1. experimental installation:
Method of the present invention is in separation and Culture anaerobic bacterium process, used device is identical with device needed for general aerophil cultural method, culture vessel selects common culture dish, wrap sterilizing for subsequent use, specific operation process by the bottom of culture dish ware down, with culture dish ware lid interior thereof touch, after wrapping under 121 ~ 126 DEG C of conditions sterilizing 0.5h.

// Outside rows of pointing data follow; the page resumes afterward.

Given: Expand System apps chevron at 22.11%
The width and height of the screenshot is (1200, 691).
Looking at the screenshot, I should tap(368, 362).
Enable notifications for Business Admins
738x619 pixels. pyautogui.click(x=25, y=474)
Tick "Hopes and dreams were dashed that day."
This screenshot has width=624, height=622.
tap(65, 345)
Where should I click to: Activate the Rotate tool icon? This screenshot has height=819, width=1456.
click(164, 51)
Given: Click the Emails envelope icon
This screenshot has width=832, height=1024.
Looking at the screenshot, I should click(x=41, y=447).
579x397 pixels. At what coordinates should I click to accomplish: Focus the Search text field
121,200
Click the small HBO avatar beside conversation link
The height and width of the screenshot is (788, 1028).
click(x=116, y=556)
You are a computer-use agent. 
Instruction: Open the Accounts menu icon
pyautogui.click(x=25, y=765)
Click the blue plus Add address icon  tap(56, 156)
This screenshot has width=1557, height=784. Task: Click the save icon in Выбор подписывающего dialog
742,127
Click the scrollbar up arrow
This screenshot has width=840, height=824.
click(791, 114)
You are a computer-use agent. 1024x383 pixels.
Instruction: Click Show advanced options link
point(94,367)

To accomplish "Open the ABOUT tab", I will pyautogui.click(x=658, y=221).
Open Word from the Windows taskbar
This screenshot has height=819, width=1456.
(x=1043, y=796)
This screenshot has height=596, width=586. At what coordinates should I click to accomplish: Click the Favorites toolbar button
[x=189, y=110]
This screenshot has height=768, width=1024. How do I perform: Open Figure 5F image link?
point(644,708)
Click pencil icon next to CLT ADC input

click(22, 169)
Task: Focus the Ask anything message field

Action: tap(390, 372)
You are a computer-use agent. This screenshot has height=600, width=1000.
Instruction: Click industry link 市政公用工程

2. the preparation of experiment reagent:
It is formulated in the physiological saline of 0.9% for joining 1L concentration by the agar of 16g ~ 20g, is mixed with sparkling and crystal-clear bright sealing and cultivates glue, be convenient to the observation of anaerobic bacterium in culturing process.For anaerobic bacterium to be seeded, according to different anaerobic bacterium kinds, adopt respective ordinary method and require that preparation selectivity cultivates glue.
3. the inoculation of anerobe, rubber seal, the choosing of cultivation and bacterium colony:
First, aseptically, first cultivating glue with described sealing, to pour the culture dish ware lid after sterilizing into inner, to be cooled solidify after, by a certain amount of inoculation, anaerobic bacterium to be seeded is inoculated in culture dish ware lid inside and has been perfused with the surface that glue is cultivated in sealing, coating evenly, leaves standstill 5min ~ 10min, the too short absorption being unfavorable for moisture of time of repose, oversize may part anaerobic bacterium can be dead, therefore with 5min ~ 10min for the best;
Secondly, selectivity is cultivated glue sterilizing, after being cooled to 45 DEG C, pour the seal gum surface of spread bacterial into, described selectivity is cultivated thickness that glue pours into and is covered described sealing completely and cultivate glue, and in central microprotrusion, fast by bottom the culture dish after sterilizing down, slowly put into from side and gently press, venting cultivates the bubble in glue;
Because at the bottom of culture dish ware, diameter is less, and have space between culture dish ware lid, finally, in the gap periphery at the bottom of culture dish ware and between culture dish ware lid, the sealing cultivation glue slowly pouring 45 DEG C into seals;
After aforesaid method inoculation sealing, the gap periphery seal gum of culture dish is exposed to outside, in culturing process, product after inoculation sealing is loaded and cultivates with in 75% alcohol and the sterilized valve bag of ultraviolet lamp in advance, in case the varied bacteria growing in moisture loss and air, incubation time is 12h ~ 72h, and specifically can shorten or the Extending culture time according to colony growth situation, the anerobe colony growth after cultivation is good;
Cultivating glue because of sealing cultivation glue and anaerobic bacterium selectivity is two kinds of different cultivation glue, and pour into for different setting time, when choosing bacterium colony, the product after cultivating is poured in larger culture dish, gently choosing sealing ply cultivation glue with taking the photograph son, layering can choose anaerobic bacterium bacterium colony.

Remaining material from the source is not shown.